Real hope is what I feel when I think about Nancy Slavin, a White friend of mine who runs our county’s chapter of Standing Up for Racial Justice. Month in and month out, Nancy sends emails, convenes meetings, and organizes White people in our community to come together around just causes. Nancy is a networker who knows everybody, sees the good in everybody, and will help anybody who needs anything to find anyone else who can help them out. Nancy gives me hope. 

Real hope is what I feel when I think about Annessa Hartman, a Native American woman from my small town who’s recently been elected as the third ever Indigenous person to serve in the Oregon State House of Representatives. Over the past few years, I’ve watched as Annessa has moved from school board member to city councilwoman to state representative. In each position, she’s worked hard to represent every member of her constituency. With each election, she’s garnered more and more support from our community. Annessa gives me hope. 

When I think about these three members of my community—just regular people, doing what comes next—I am filled with awe. There’s so much to be hopeful about. 

Someone else recently filled me with real hope, too. Just when I didn’t expect it. At first, when a neighbor approached me to discuss something I’d said about racial justice, I was filled with anxiety. I knew she and I did not see eye-to-eye about politics. I figured she just wanted to argue. 

And that is what happened, at first. “Racism isn’t a problem anymore,” this White woman informed me. “We need to stop focusing on it so much.” 

So I tried to make my case for why I believe it is important to focus on racial justice. And we found ourselves in something like an argument. She didn’t believe me. I didn’t understand her. We didn’t seem to be getting anywhere. 

But then, my neighbor did something that surprised me. She broke into prayer. Standing right there next to her car, she started praying out loud. 

“God,” she said, “if I’m wrong… if there is something about this issue that I’m not getting, if there’s something you want me to understand… show me.
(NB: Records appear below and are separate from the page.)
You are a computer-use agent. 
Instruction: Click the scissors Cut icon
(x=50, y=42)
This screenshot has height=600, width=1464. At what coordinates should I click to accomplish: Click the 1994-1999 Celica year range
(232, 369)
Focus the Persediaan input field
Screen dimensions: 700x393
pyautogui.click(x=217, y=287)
I’m willing to learn. Help me to see it differently. Let me know.”

And that was it. We ended the conversation. There was no bolt of lightning. This happened several months ago, and I’m not yet aware of any particular response to my neighbor’s prayer. As far as I know, she still believes that racism isn’t especially a problem. 

But that prayer gives me real hope, because it reminds me where real hope is pinned. If anything is going to change—if we’re going to see more justice and greater peace in our lifetimes—that movement is going to come from an unexpected source. It’s going to come through the work of the Taylors and Nancys and Annessas of the world, yes. But ultimately, it’s going to come from God. 

God is the one who changes hearts and minds. God is the one who opens eyes and ears. God is the one who, I believe, will answer my neighbor’s prayer. 

So I’m watching and waiting—expectantly, hopefully—to see what will happen when He does.